Etienne Dumont

CRITIQUE D'ART

Né en 1948, Etienne Dumont a fait à Genève des études qui lui ont été peu utiles. Latin, grec, droit. Juriste raté, il a bifurqué vers le journalisme. Le plus souvent aux rubriques culturelles, il a travaillé de mars 1974 à mai 2013 à la "Tribune de Genève", en commençant par parler de cinéma. Sont ensuite venus les beaux-arts et les livres. A part ça, comme vous pouvez le voir, rien à signaler.

LIVRE/ "La Guerre de Sept Ans", premier conflit mondial

Un coup de tomawak quelque part dans la plaine canadienne. Cet incident de parcours causé par le ralliement d'Indiens, dont Français et Anglais s'arrachent alors la complicité pour la domination du Nouveau-Monde, finira par déclencher la première guerre véritablement mondiale. Notons que celle-ci sera plus longue à éclater que celle de 1914, après l'assassinat d'un archiduc autrichien à Sarajevo. Le coup, suivi par l'arrachage de la cervelle, a été donné en 1754. La «Guerre de Sept Ans» ne se déclenche véritablement qu'en 1756. 

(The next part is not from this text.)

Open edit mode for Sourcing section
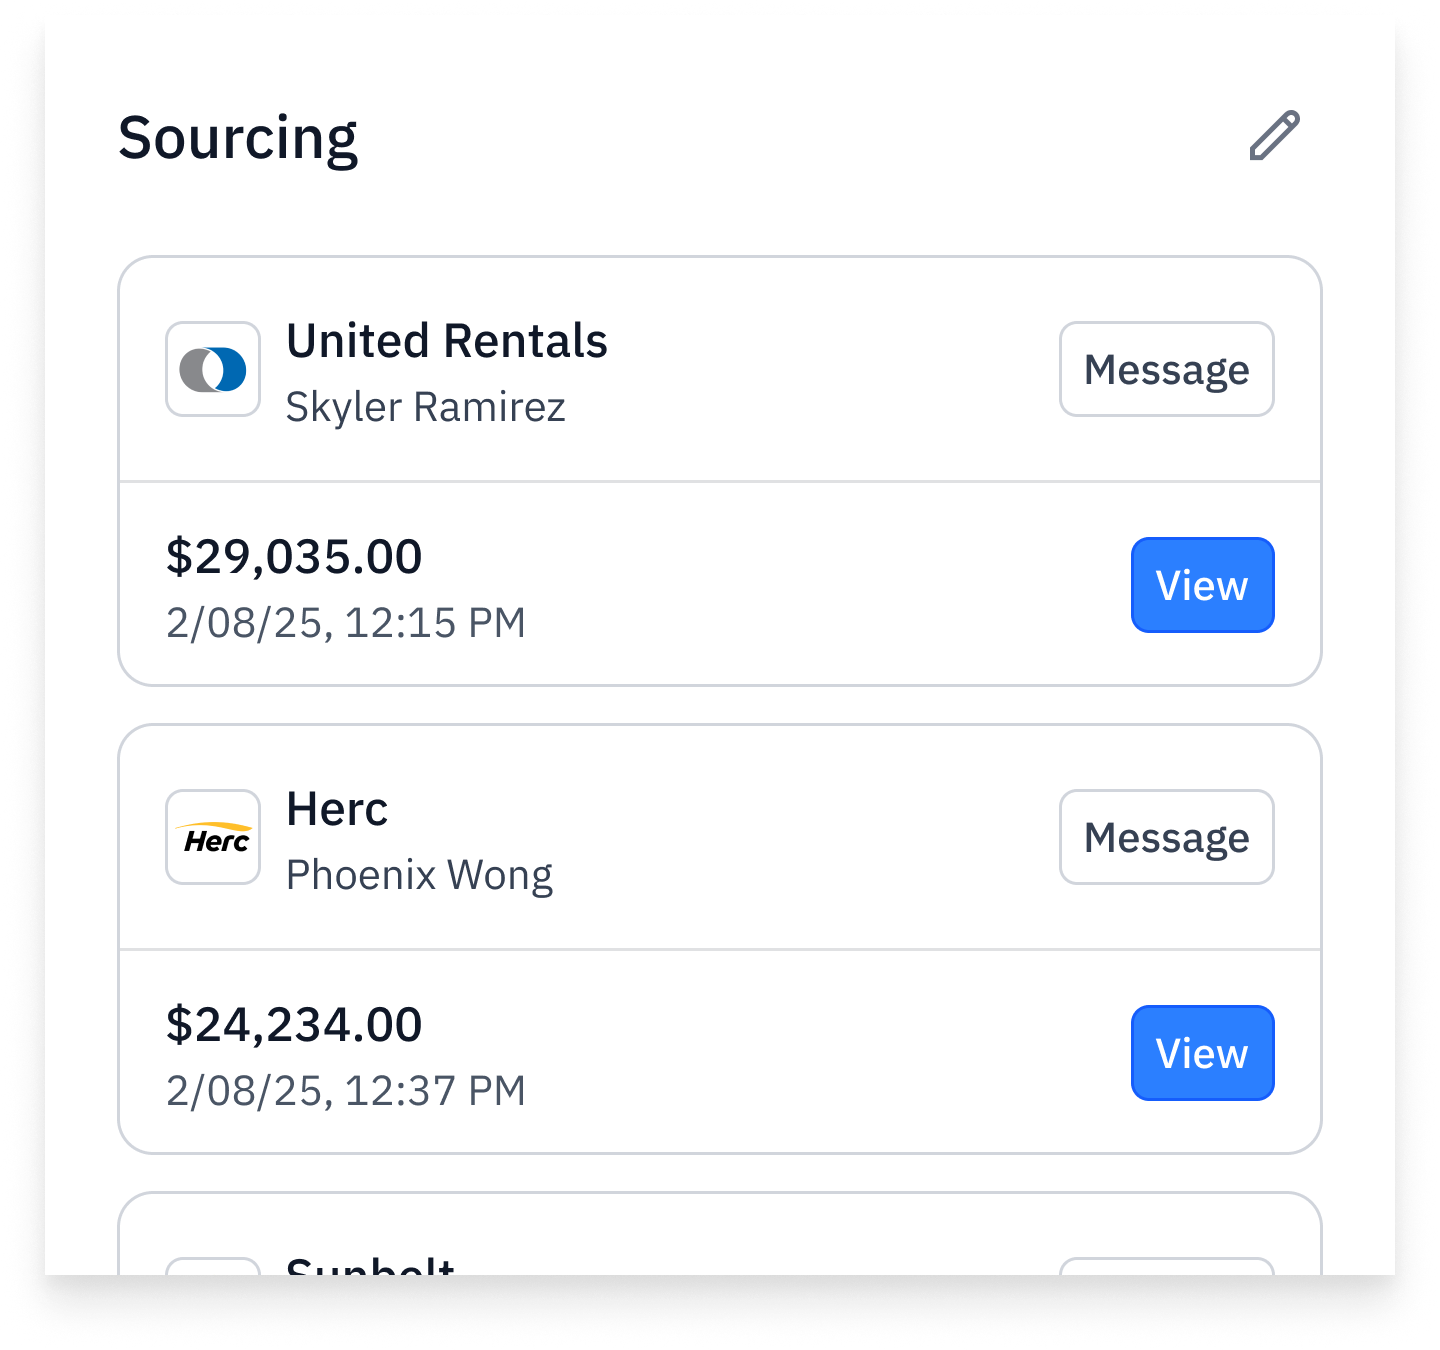 coord(1273,136)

Dès lors, tout va s'emmêler. Il n'y a pas de conflit unique. Certains profitent de l'occasion, comme le cynique Frédéric II de Prusse, qui attaque la Saxe voisine sans crier gare, les puissances européennes ayant le regard tourné ailleurs. La Russie entre alors dans la danse macabre, comme l'Autriche. On se battra bientôt en Amérique, en Inde, où les enjeux commerciaux sont énormes, sur les mers et même en Afrique, continent pourtant encore quasi inexploré.

La France, grande perdante 

Ces différents fronts se voient démêlés par Edmond Dziembowski, professeur d'histoire moderne à l'Université de Franche-Comté. Il faut presque 700 pages pour que ce spécialiste rende les choses un peu claires. Et pourtant, l'auteur va vite, sans s'attarder sur les boucheries qui se succèdent. On reste loin de la fameuse «guerre en dentelles», supposée caractériser le siècle des Lumières. Les Indiens, présumés innocentes victimes d'un génocide plus tard, au XIXe, voient ici leur image sérieusement écornée. Ce ne sont pas des bons, mais des mauvais sauvages...

Coédité (mais oui!) Par le Ministère de la Défense, cet ouvrage très bien bien fait se termine pourtant mal pour la France de Louis XV. Si Frédéric II triomphe presque, si la Russie est devenue celle conquérante de Catherine II, si Marie-Thérèse d'Autriche sauve les meubles et si George III d'Angleterre voit la métamorphose de son pays en empire, le Bien-Aimé (Louis XV, donc) paie les pots cassés. La France perd le Canada, l'Inde, à l'exception de comptoirs, et surtout la face. Il lui faudra Napoléon pour redevenir une grande puissance.

Pratique 

«La guerre de Sept Ans» d'Edmond Dziembowski, aux Editions Perrin, 670 pages. Photo (DR): Frédéric II de Prusse, le roi philosophe, qui joue les méchants dans cette sombre histoire.

Ce texte accompagne celui, situé immédiatement plus haut, sur la médecine légale à Genève au XVIIIe siècle. Un autre livre.